▶ **Exercise instructions**:
1/ Transcribe a passage from the ufilcmp theorem page, beginning at the words "Description: A space" and stopping after the words "fLim 𝑓) ≠ ∅))".
2/ Answer the following questions using the ufilcmp theorem page.
(a) Who contributed the theorem, and on what date?
(b) Which dummy variable is stated to be distinct from all other variables?
(c) Which reference is cited in step 1 of the proof?

▶ **Document**:
──────────────────────────────
Theorem ufilcmp 23978

Description: A space is compact iff every ultrafilter converges. (Contributed by Jeff Hankins, 11-Dec-2009.) (Proof shortened by Mario Carneiro, 12-Apr-2015.) (Revised by Mario Carneiro, 26-Aug-2015.)

Assertion

Ref	Expression
ufilcmp	⊢ ((𝑋 ∈ UFL ∧ 𝐽 ∈ (TopOn‘𝑋)) → (𝐽 ∈ Comp ↔ ∀𝑓 ∈ (UFil‘𝑋)(𝐽 fLim 𝑓) ≠ ∅))

Distinct variable groups:   𝑓,𝐽   𝑓,𝑋

Proof of Theorem ufilcmp

Dummy variable 𝑔 is distinct from all other variables.

Step	Hyp	Ref	Expression
1		ufilfil 23850	. . . . . 6 ⊢ (𝑓 ∈ (UFil‘∪ 𝐽) → 𝑓 ∈ (Fil‘∪ 𝐽))
2		eqid 2736	. . . . . . 7 ⊢ ∪ 𝐽 = ∪ 𝐽
3	2	fclscmpi 23975	. . . . . 6 ⊢ ((𝐽 ∈ Comp ∧ 𝑓 ∈ (Fil‘∪ 𝐽)) → (𝐽 fClus 𝑓) ≠ ∅)
──────────────────────────────
▶ **Supplied data**:
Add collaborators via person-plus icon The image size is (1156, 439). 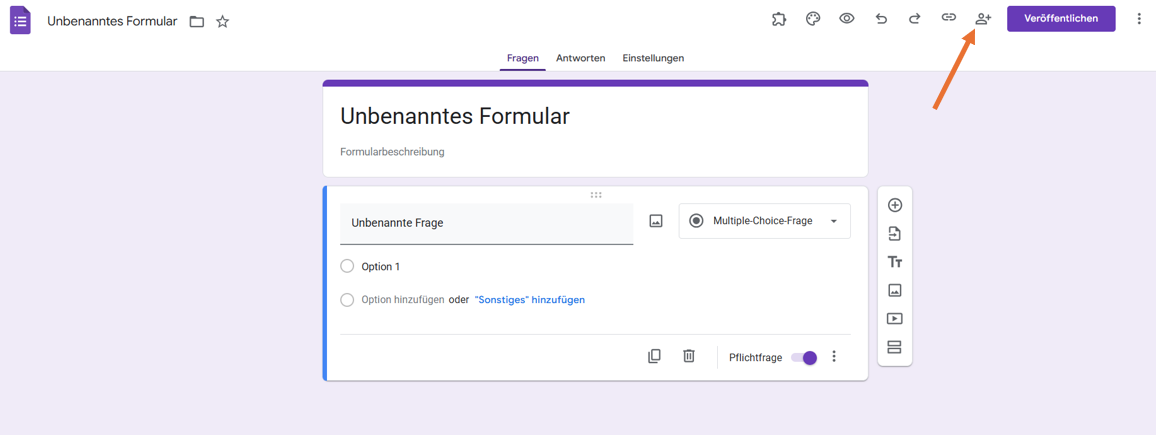pos(983,18)
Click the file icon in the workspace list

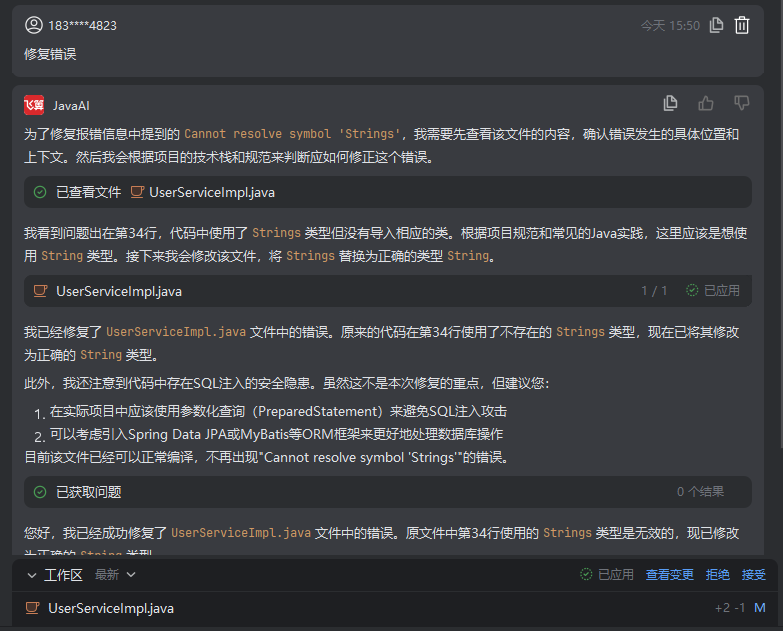point(33,607)
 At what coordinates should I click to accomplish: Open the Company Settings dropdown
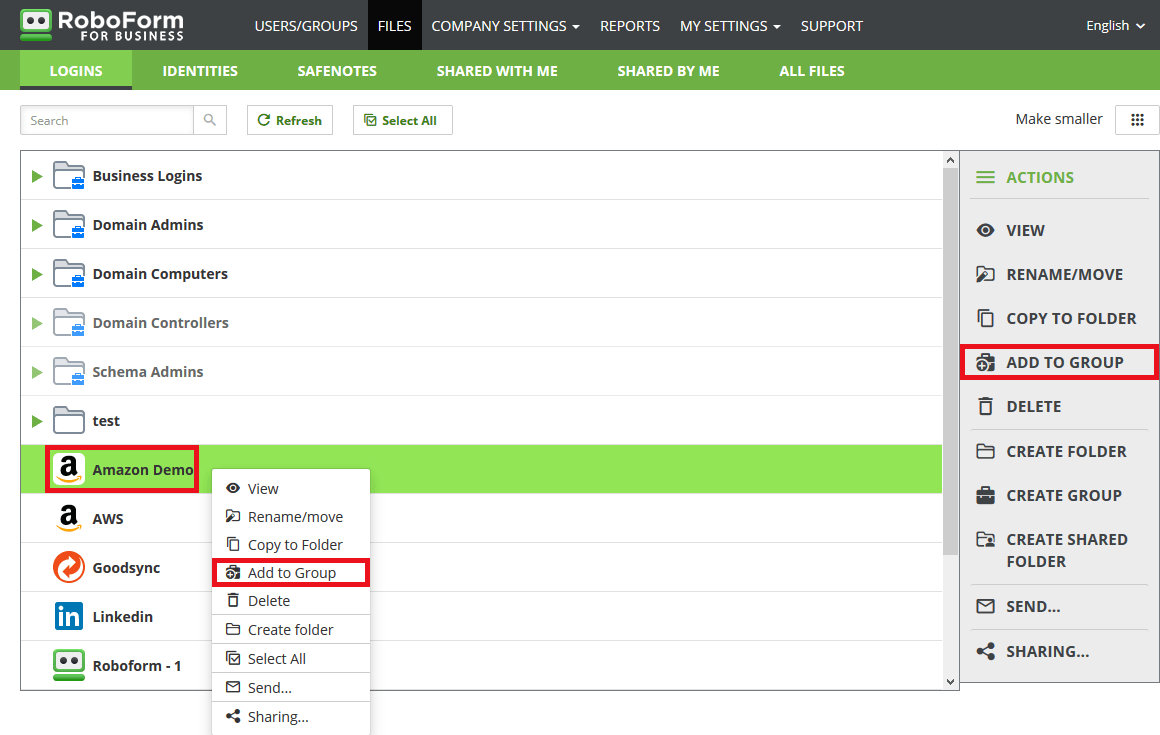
──────────────────────────────
▶ **Answers for this exercise**:
1/
Description: A space is compact iff every ultrafilter converges. (Contributed by Jeff Hankins, 11-Dec-2009.) (Proof shortened by Mario Carneiro, 12-Apr-2015.) (Revised by Mario Carneiro, 26-Aug-2015.)

Assertion

Ref	Expression
ufilcmp	⊢ ((𝑋 ∈ UFL ∧ 𝐽 ∈ (TopOn‘𝑋)) → (𝐽 ∈ Comp ↔ ∀𝑓 ∈ (UFil‘𝑋)(𝐽 fLim 𝑓) ≠ ∅))

2/
(a) Jeff Hankins, 11-Dec-2009.
(b) 𝑔.
(c) ufilfil 23850.